A lot of people I know, including the above-described friend, complain to me that they hate dating and they're much better when they're in a relationship. Problem is, I typically answer, dating is necessary to determine which person with which you want to enter into said relationship. If dating were a non-necessity, everyone would just go out and get married and then divorce if it wasn't a good fit. Hmmm. Nevermind.

It's just that it's increasingly rare these days, at least based on the experiences the people I call my friends share with me, to find the right fit. Finding a partner for sex is not the challenge (although I'm sure many of you reading this might suggest otherwise). The real challenge, either way, is finding a person with whom you want to wake up.

Case in point: another friend contacted me about an ex, and I was very forthright, as I didn't want him -- or anyone -- to have to handle the monumental disaster that I had to face awhile back. He thanked me for the heads up, although he seemed a bit hesitant to agree with my assessment and suggested she might have changed. After all, he said, it's been a few years -- maybe she's finally managed to reach the finish line vis-a-vis sanity, self esteem and sobriety. My answer: "highly doubtful."

Of course, two weeks later he called me to detail an episode where he overheard an alcohol-fueled meltdown in which, as he described, said ex ranted and spewed and bristled much as I'd experienced first-hand. In between chortles, belly-laughs and wheezes he managed to ask me how I knew it would happen again. My answer: "people don't change."

So to my friend who is in the process of surviving a break-up, I'll most likely skip the "give him a fish" part and try instead to teach him "how to fish" and suggest that he's better off learning to see people for who and what they are rather than for who and what they could be.
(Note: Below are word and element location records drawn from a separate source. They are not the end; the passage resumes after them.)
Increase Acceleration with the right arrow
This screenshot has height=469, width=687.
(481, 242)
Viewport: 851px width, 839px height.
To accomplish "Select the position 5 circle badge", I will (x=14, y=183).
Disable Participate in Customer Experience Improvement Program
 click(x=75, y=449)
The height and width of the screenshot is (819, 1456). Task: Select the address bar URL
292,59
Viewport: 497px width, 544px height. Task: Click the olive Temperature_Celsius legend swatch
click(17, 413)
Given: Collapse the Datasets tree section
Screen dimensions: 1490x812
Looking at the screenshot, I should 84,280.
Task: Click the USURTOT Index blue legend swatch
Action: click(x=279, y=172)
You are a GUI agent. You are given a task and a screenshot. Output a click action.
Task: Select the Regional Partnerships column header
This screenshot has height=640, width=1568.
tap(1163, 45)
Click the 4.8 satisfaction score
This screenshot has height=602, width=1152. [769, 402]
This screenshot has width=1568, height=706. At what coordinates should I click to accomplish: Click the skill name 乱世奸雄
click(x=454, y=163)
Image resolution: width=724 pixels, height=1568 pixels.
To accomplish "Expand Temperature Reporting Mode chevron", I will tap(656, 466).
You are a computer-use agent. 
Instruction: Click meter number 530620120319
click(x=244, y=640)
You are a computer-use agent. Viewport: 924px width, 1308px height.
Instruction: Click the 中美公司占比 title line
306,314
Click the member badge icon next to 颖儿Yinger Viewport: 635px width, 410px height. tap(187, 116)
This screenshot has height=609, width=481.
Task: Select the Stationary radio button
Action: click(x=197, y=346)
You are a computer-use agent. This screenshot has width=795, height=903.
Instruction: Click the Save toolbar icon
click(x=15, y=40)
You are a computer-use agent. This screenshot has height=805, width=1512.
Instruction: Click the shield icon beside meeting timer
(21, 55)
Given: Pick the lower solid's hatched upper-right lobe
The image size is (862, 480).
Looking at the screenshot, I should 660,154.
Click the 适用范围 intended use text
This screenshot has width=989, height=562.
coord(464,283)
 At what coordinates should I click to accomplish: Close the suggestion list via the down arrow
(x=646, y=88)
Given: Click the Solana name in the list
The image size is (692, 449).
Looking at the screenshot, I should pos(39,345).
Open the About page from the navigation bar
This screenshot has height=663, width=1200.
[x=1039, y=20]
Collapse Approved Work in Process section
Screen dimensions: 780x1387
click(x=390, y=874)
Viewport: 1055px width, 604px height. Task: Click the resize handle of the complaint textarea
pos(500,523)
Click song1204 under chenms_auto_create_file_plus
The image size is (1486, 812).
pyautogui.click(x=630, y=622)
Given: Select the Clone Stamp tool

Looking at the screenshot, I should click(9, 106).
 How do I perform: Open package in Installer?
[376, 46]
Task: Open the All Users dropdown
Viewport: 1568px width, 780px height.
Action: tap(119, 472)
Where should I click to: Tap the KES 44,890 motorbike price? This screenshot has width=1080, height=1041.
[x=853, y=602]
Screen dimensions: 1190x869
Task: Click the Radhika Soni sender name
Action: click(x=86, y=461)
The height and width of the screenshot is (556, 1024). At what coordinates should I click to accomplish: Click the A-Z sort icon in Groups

I think we all, on some level, need to do that, and I am happy to admit I learned this lesson a few years ago and I know I'm much better off having had the opportunity. Granted, I wish I never had to learn this particular lesson amid such an awful, repulsive situation or from such awful, repulsive people, but the bottom line is that once you've learned to see people for who and what they are, it's a lot easier to accept them, and the situation, for what it is.

Or, as Rush once observed, nothing is permanent, but change is.